Here are some records; quote them exactly, leaving out the pictures.
▬▬▬▬▬▬▬▬▬▬
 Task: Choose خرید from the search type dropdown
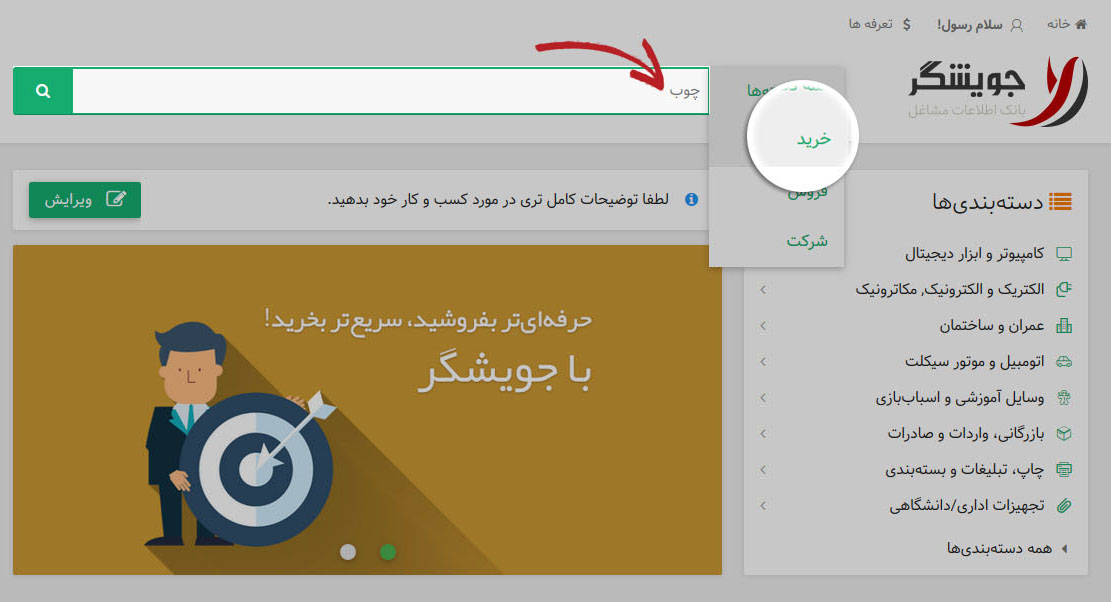(813, 139)
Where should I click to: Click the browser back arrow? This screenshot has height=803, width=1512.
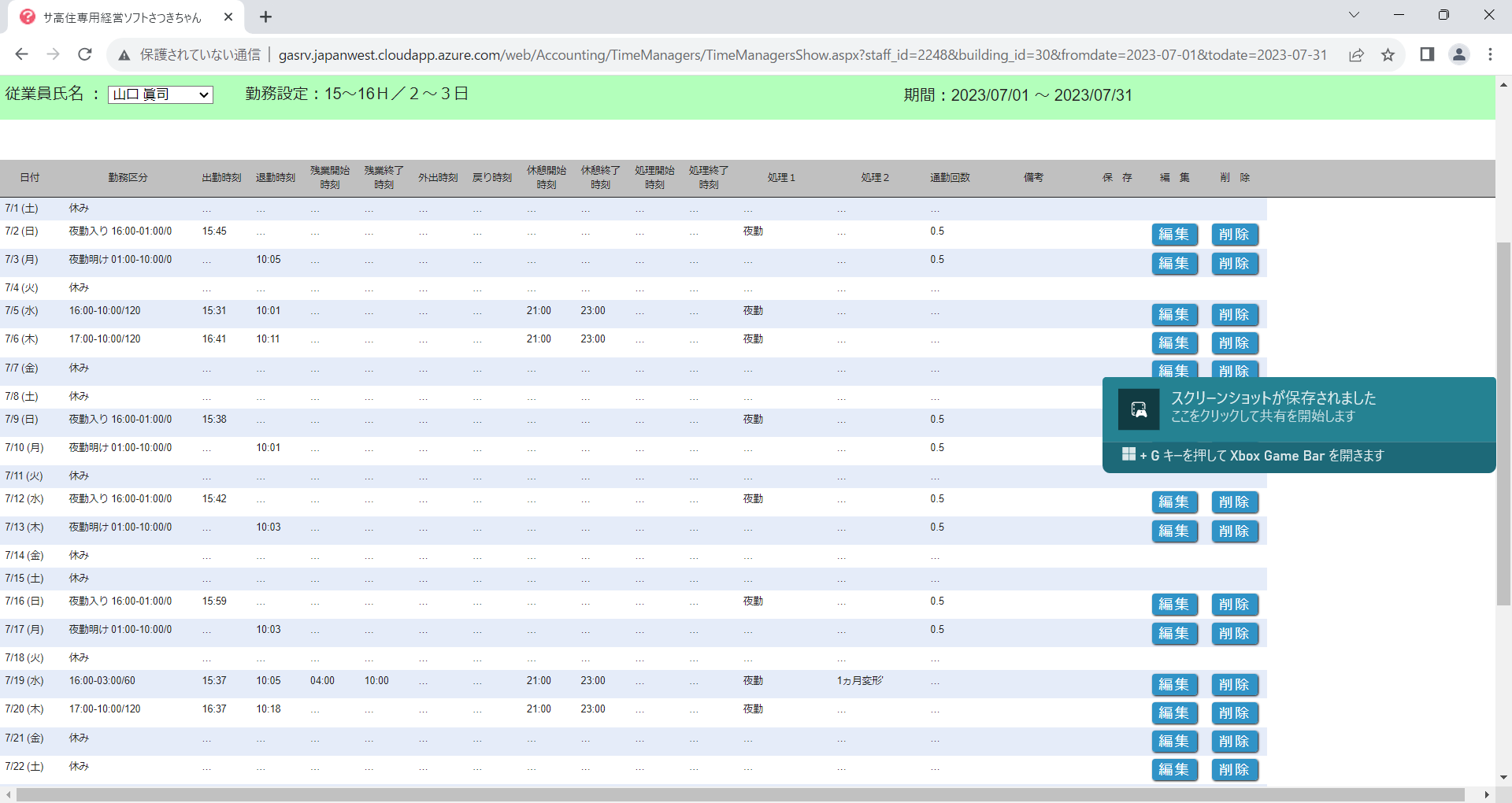[21, 54]
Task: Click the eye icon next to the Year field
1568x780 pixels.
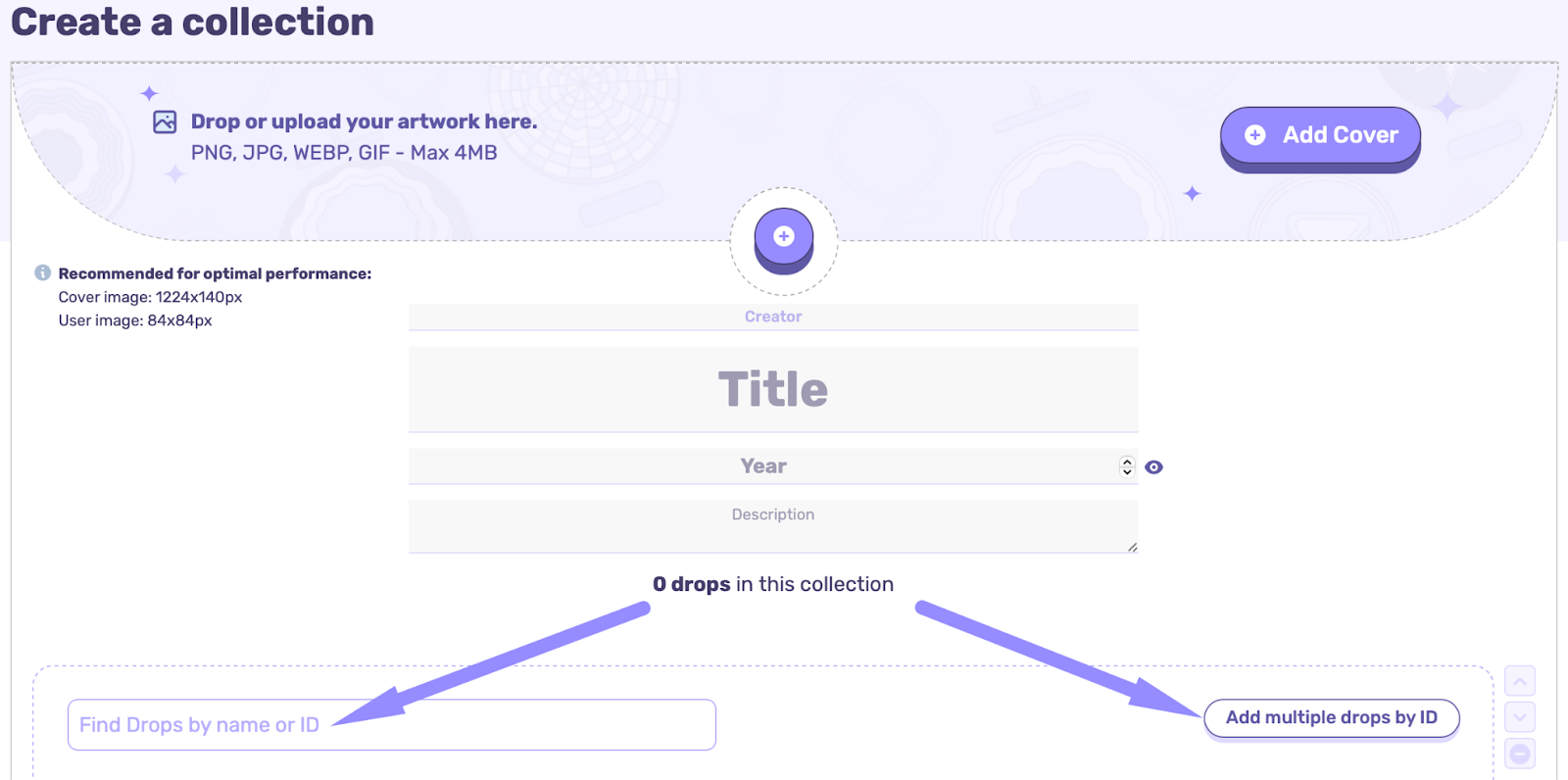Action: click(x=1153, y=467)
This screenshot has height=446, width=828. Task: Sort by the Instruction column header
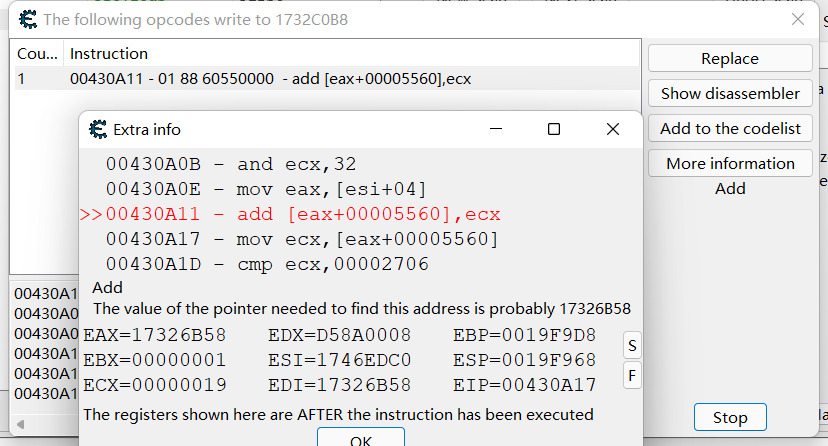tap(109, 54)
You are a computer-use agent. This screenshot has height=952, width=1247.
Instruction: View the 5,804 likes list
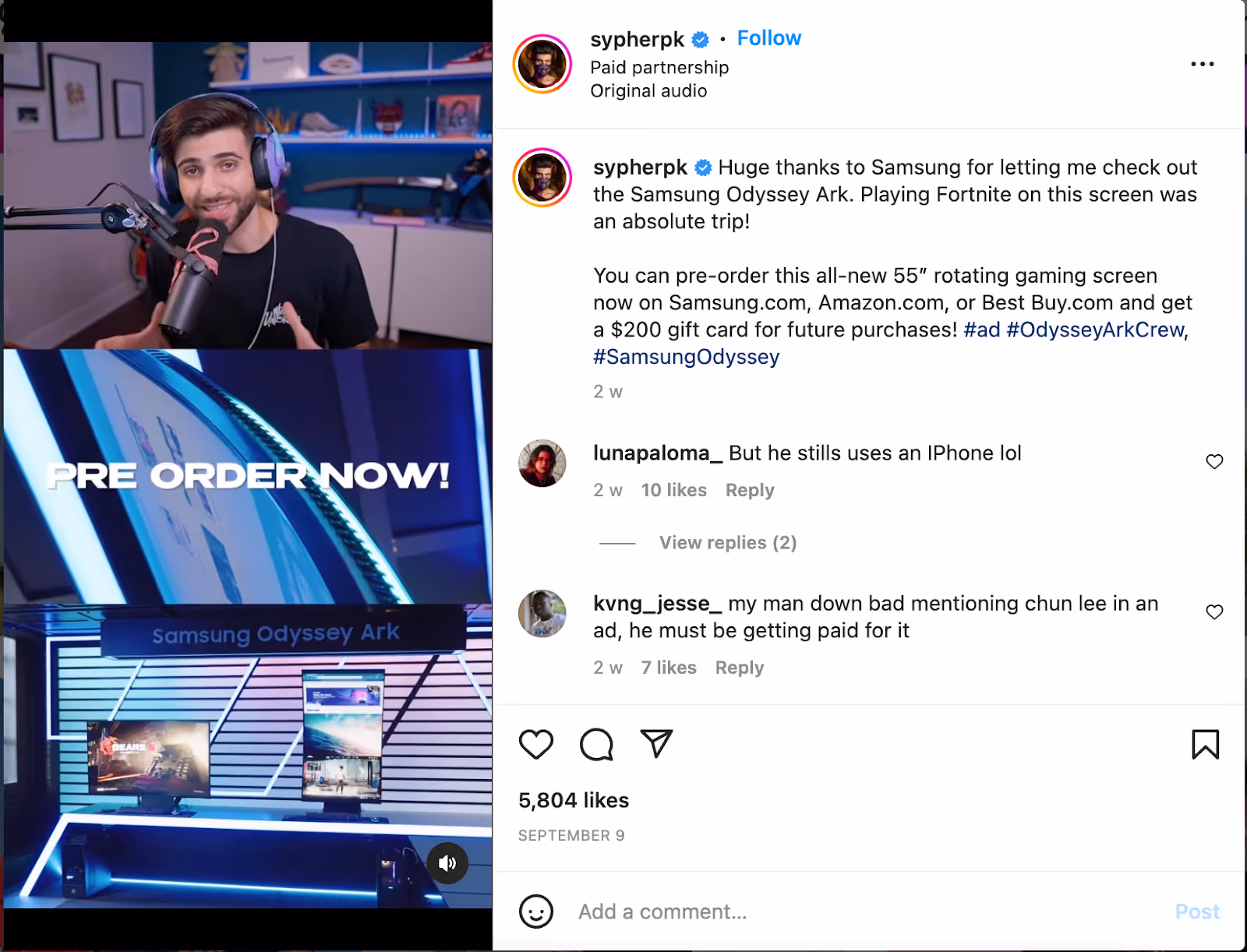click(574, 800)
▬▬▬▬▬▬▬▬▬▬
* Answer below *
 Task: Choose خرید from the search type dropdown
(813, 139)
Where should I click to: Click the browser back arrow? This screenshot has height=803, width=1512.
[21, 54]
Task: Click the eye icon next to the Year field
1568x780 pixels.
Action: click(x=1153, y=467)
This screenshot has height=446, width=828. Task: Sort by the Instruction column header
tap(109, 54)
You are a computer-use agent. This screenshot has height=952, width=1247.
Instruction: View the 5,804 likes list
click(574, 800)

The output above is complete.